◆ What to work on ◆
Reproduce the entries beneath exactly, without their images.

◆ Given data ◆
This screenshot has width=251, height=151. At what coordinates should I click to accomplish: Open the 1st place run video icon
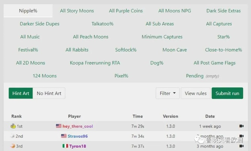242,126
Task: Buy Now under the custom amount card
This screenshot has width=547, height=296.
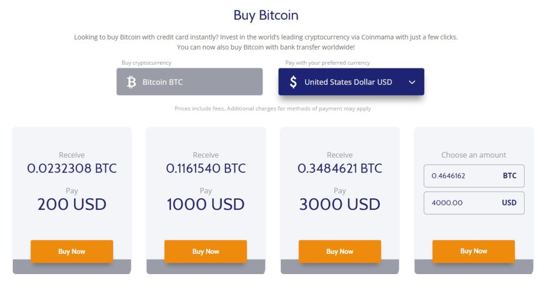Action: coord(474,251)
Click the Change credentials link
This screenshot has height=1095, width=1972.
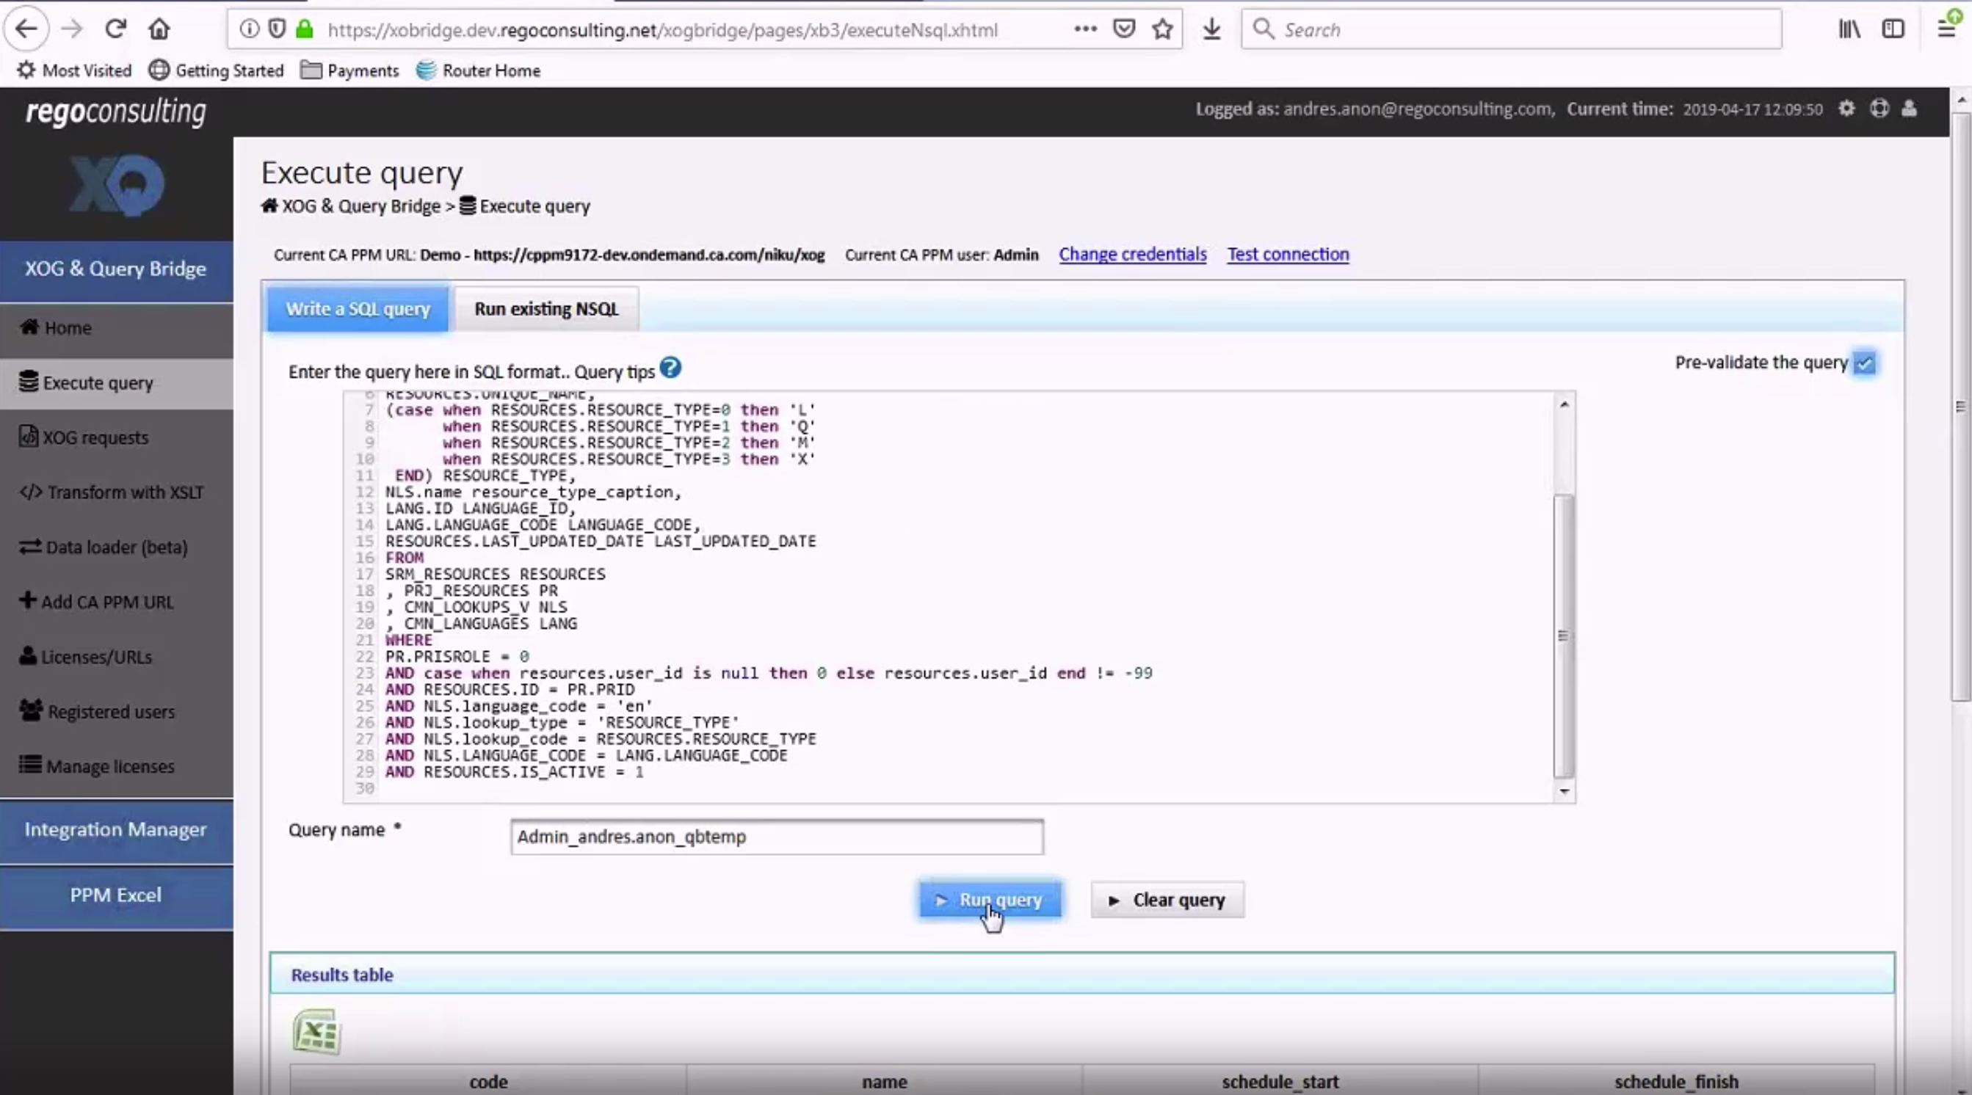point(1133,253)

◆ Reply ◆
This screenshot has width=251, height=151. At what coordinates should I click to accomplish: Open the 1st place run video icon
242,126
Task: Buy Now under the custom amount card
This screenshot has width=547, height=296.
Action: coord(474,251)
Click the Change credentials link
This screenshot has height=1095, width=1972.
point(1133,253)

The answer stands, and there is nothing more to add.